The work of the East Staffordshire Clinical Commission Group, CCG, has been applauded by NHS England for their efforts throughout 2016 and the beginning of 2017.
The CCG has been singled out for praise for their overall performance for the year and particularly for managing finances and leadership, among other aspects.
This praise comes in the wake of the annual country-wide operation by NHS England which rates all 207 CCGs in the country, with East Staffordshire assessed as 'good'.
The ratings judge the group's performance from commissioners, not the quality of services that patients receive from the hospitals, GPs and other health providers under the CCG’s umbrella.
The 'good' rating awarded to East Staffordshire is just one below the maximum rating of 'outstanding'.

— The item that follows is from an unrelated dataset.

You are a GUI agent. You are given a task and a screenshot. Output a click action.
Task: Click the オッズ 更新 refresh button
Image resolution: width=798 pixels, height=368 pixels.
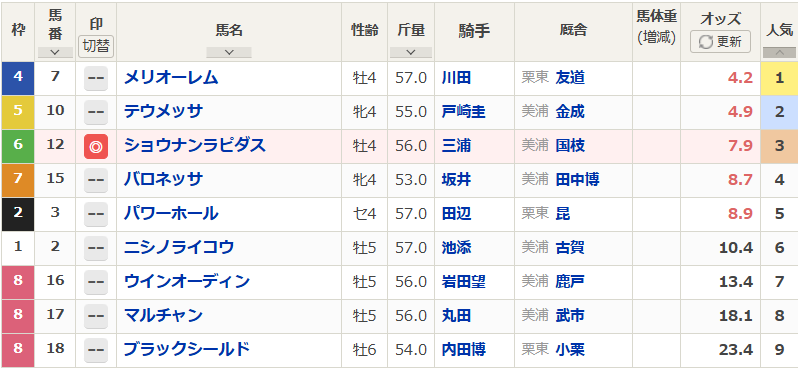pyautogui.click(x=720, y=42)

This is an improvement upon the rating given to the CCG in 2015/2016, which overall rated it as 'requires improvement' and has appeared to have improved upon concerns from the previous year's rating regarding finance and planning.
Both the finance and planning subcategories from 2015/2016 were rated as 'requires improvement', which dragged the overall rating to the same.
Dr Charles Pidsley, the chairman of East Staffordshire CCG has explained that the group has overcome adversity throughout the year to come out on top.
Dr Pidsley said: "We have faced several challenges over the past year, but the good assurance rating from NHS England is a firm endorsement that we are working in an effective and financially sustainable manner to improve care for our patients.
"Our assessment highlighted a number of areas of strength, including our work on improving access to psychological therapies and the leadership within the CCG. We are committed to driving improvements in A&E performance amongst other areas with Burton Hospitals Foundation Trust.
"We would like to thank our staff, member practices and our partners for their pivotal role in this achievement. Looking forward, we will work closely with other commissioners and providers in the region and we are intent on maintaining our record of improvements."
Significantly, NHS England has highlighted the work by East Staffordshire CCG to meet the target of seeing a patient with suspected cancer within a maximum of two weeks following GP referral.
Similarly, the improved access to psychological therapies, the CCG’s management of finances and the quality of leadership has also been singled out for praise.
What does a CCG do?
Clinical commissioning groups, or CCGs were first created in 2012 as part of a piece of legislation called the Health and Social Care Act 2012. This act was a complete reorganisation of the NHS' structure across England.
The 207 different CCGs across England are responsible for planning and leading health services for their respective area in the country.
A group is made up of GP practices, which make up the members of the CCG and is mainly led by an elected board made up of GPs and other health care professionals from the area.
For example, the governing body of East Staffordshire CCG is headed by Dr Charles Pidsley, a GP at Bridge Surgery in Burton.
Also on the board is Miriam Masaud, a freelance GP working in Burton, Dr John Tansey who has worked in Burton as a doctor since 1988 and Simon Jones, a GP at Northgate Surgery in Uttoxeter, among other professionals.
The main responsibility of the CCG group is for the health of their population, which can range up to 900,000 people. The East Staffordshire CCG is responsible for around 135,000 residents.
They also work very closely with NHS England, who make sure that the respective CCGs are fit for purpose and help to development the CCGs.